Funding a Business Acquisition


The credit crunch has led to an increase in seller financing, asset-based lending and alternative sources of capital for buyers.

A recent Inc.Com article on funding business acquisitions notes the huge changes in our financial system over the last 24 months due to the subprime lending crisis and the general economy. This has led to many traditional lenders modifying their lending criteria, and restricting available credit and the flow of capital to many entrepreneurs. Some of the key points in the article:

1. Bank financing of 80% or more with buyer and seller splitting the down payment have now shifted to 50% bank financing, and more seller financing.

2. Alternative lenders have sprouted up, but criteria and conditions can vary a lot, so buyers need to get educated on their options.

3. Deal structure will depend very much on the condition of a company. The type of business being acquired, the valuation of assets and cash flow, perceived market risk as well as growth plans, are the characteristics that determine which capital sources and financing structure is the most appropriate.

4. For bank financing you will need good credit, strong cash flow and profits and minimal existing debt load.
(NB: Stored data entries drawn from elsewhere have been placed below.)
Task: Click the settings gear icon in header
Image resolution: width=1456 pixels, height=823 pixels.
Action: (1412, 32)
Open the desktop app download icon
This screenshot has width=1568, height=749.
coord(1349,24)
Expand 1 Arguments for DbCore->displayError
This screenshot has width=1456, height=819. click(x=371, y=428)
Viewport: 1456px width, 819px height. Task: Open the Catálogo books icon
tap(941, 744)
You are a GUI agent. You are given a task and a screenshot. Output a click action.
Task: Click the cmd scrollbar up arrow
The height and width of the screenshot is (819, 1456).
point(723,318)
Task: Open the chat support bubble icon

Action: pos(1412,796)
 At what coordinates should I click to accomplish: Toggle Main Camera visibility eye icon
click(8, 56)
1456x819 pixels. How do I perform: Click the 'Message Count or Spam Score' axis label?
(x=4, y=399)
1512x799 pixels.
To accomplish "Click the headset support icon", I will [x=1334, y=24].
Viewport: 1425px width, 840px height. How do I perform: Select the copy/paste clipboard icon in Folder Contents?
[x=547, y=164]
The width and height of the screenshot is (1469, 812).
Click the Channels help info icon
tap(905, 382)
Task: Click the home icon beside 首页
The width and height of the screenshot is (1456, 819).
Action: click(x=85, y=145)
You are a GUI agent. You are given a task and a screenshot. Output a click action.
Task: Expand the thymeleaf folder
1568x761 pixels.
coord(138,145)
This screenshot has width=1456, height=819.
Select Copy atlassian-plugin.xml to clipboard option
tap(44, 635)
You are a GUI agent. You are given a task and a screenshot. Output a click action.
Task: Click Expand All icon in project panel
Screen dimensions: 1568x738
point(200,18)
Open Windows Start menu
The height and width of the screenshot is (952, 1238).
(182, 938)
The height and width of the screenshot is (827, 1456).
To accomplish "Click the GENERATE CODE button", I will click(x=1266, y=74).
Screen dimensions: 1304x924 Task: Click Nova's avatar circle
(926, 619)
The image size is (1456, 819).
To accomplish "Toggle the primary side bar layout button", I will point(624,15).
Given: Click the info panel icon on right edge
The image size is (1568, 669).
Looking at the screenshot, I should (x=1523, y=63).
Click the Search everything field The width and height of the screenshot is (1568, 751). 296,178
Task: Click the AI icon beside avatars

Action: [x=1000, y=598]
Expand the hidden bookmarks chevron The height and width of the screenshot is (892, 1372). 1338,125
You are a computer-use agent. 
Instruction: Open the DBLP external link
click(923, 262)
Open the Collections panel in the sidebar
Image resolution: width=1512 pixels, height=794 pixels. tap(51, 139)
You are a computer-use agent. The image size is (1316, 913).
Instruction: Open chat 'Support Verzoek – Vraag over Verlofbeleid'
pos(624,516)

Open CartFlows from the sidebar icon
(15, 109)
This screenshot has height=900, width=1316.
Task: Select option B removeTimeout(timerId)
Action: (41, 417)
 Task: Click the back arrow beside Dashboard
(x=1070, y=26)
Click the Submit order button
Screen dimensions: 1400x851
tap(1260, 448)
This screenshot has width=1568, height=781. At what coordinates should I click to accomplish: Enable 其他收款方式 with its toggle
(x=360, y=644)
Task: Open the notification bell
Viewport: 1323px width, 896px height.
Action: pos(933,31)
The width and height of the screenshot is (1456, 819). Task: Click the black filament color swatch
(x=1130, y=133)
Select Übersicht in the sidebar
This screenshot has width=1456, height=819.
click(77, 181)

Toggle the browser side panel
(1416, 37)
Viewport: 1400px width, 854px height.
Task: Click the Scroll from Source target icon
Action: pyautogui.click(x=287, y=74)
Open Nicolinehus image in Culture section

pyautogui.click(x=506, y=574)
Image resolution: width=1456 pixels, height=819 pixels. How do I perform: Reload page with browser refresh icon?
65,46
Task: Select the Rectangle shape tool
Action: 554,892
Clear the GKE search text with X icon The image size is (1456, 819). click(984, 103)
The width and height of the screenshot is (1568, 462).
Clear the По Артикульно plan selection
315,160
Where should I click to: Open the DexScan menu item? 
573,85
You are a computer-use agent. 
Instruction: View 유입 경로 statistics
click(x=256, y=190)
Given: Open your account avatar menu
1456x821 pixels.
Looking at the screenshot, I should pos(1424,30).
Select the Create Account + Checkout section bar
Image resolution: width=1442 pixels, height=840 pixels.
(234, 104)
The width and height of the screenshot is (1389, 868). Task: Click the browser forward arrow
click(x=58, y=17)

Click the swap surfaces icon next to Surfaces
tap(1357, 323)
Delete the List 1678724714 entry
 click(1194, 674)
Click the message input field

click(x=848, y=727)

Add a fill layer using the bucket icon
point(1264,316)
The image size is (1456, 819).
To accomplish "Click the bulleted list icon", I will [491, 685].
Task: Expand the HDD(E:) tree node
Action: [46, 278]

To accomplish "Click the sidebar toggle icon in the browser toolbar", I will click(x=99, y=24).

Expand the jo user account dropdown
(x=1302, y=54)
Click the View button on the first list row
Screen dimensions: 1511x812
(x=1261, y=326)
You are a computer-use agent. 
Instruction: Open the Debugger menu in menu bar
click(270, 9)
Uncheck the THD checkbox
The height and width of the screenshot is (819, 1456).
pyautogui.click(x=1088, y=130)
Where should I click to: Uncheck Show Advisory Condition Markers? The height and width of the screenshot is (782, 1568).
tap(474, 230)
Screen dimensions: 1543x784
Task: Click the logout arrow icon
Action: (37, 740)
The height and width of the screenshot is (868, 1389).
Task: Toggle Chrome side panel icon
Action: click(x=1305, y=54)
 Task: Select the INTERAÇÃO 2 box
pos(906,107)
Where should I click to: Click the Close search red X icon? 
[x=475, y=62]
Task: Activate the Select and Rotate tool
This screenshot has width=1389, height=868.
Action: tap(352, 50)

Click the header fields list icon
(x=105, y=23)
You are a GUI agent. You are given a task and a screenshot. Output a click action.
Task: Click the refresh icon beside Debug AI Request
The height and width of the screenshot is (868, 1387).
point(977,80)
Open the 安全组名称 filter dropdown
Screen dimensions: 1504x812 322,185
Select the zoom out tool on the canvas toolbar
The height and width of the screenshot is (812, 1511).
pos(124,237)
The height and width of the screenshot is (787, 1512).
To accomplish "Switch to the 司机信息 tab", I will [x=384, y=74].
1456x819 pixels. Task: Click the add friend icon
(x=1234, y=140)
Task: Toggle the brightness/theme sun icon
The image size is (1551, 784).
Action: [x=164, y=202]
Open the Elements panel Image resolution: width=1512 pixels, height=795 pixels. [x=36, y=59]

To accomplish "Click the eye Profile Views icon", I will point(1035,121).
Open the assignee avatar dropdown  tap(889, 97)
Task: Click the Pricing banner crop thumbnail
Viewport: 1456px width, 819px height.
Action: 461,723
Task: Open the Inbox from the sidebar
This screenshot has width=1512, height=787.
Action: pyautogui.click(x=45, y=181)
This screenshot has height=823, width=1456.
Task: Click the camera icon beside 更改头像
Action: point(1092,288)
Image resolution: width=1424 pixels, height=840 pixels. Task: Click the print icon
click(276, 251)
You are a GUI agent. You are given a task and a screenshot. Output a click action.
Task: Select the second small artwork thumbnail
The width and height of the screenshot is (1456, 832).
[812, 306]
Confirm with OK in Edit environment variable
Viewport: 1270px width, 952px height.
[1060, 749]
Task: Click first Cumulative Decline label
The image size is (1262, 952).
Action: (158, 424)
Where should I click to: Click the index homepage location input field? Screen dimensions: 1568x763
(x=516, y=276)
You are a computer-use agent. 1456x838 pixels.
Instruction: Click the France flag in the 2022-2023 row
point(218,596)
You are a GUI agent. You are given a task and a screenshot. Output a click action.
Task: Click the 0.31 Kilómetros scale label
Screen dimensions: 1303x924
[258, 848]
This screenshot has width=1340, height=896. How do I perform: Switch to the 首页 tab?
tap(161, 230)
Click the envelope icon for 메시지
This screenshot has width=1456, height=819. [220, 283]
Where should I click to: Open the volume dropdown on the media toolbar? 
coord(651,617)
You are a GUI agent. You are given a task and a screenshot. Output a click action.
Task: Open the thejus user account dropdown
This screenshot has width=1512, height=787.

SBA loans now provide up to $5 million.

5. Seller Financing may provide up to 70% funding. Typical terms would be 5 to 7 years with 8 – 10% interest.

6. Asset based lending – on equipment and business assets – can be easier to obtain but you will pay a significant interest penalty.

7. Private Equity may be an option for companies with $2 million plus in net earnings, but it will come with significant conditions and the owner will give up a large chunk of equity.

8. Other options include a mix of debt and equity called Mezzanine financing.


To get the best possible financing terms and improve the likelihood of success in any deal structure, you need to make sure your offering memorandum or business plan is well thought out. Your plan should be based on the combined business operation and not just your current business. It should illustrate how the combined operations will provide more collateral, more cash flow, and greater growth.